▸ Required work: Starting at the top of the records, output every line through the one that contains "Task: Click the search magnifier icon", keeping each exactly as it appears.

▸ Data excerpts:
------------------------------------------------------------------------

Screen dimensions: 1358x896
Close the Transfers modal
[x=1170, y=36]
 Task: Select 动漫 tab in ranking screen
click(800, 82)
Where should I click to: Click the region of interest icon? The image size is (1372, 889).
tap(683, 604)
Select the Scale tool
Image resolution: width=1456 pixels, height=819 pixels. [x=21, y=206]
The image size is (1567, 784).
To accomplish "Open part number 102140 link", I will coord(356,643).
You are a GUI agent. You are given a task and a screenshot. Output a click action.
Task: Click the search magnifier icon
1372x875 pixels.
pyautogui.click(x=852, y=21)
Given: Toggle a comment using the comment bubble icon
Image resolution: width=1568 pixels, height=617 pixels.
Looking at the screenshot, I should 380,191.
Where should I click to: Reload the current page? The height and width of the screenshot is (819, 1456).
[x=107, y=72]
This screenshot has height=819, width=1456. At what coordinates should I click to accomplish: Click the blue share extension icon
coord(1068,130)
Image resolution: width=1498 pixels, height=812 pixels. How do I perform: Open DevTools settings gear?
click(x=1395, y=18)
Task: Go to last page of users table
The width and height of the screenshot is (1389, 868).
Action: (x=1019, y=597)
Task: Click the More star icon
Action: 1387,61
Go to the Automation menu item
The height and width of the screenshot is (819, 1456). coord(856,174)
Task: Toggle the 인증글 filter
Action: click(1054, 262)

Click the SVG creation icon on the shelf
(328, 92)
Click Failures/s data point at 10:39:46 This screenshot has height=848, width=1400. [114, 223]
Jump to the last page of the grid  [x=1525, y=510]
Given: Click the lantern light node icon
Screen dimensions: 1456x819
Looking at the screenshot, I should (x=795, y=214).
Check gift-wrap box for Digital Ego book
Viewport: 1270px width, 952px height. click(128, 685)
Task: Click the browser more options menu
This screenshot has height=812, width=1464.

------------------------------------------------------------------------

▸ Final answer:
Screen dimensions: 1358x896
Close the Transfers modal
[x=1170, y=36]
 Task: Select 动漫 tab in ranking screen
click(800, 82)
Where should I click to: Click the region of interest icon? The image size is (1372, 889).
tap(683, 604)
Select the Scale tool
Image resolution: width=1456 pixels, height=819 pixels. [x=21, y=206]
The image size is (1567, 784).
To accomplish "Open part number 102140 link", I will coord(356,643).
You are a GUI agent. You are given a task and a screenshot. Output a click action.
Task: Click the search magnifier icon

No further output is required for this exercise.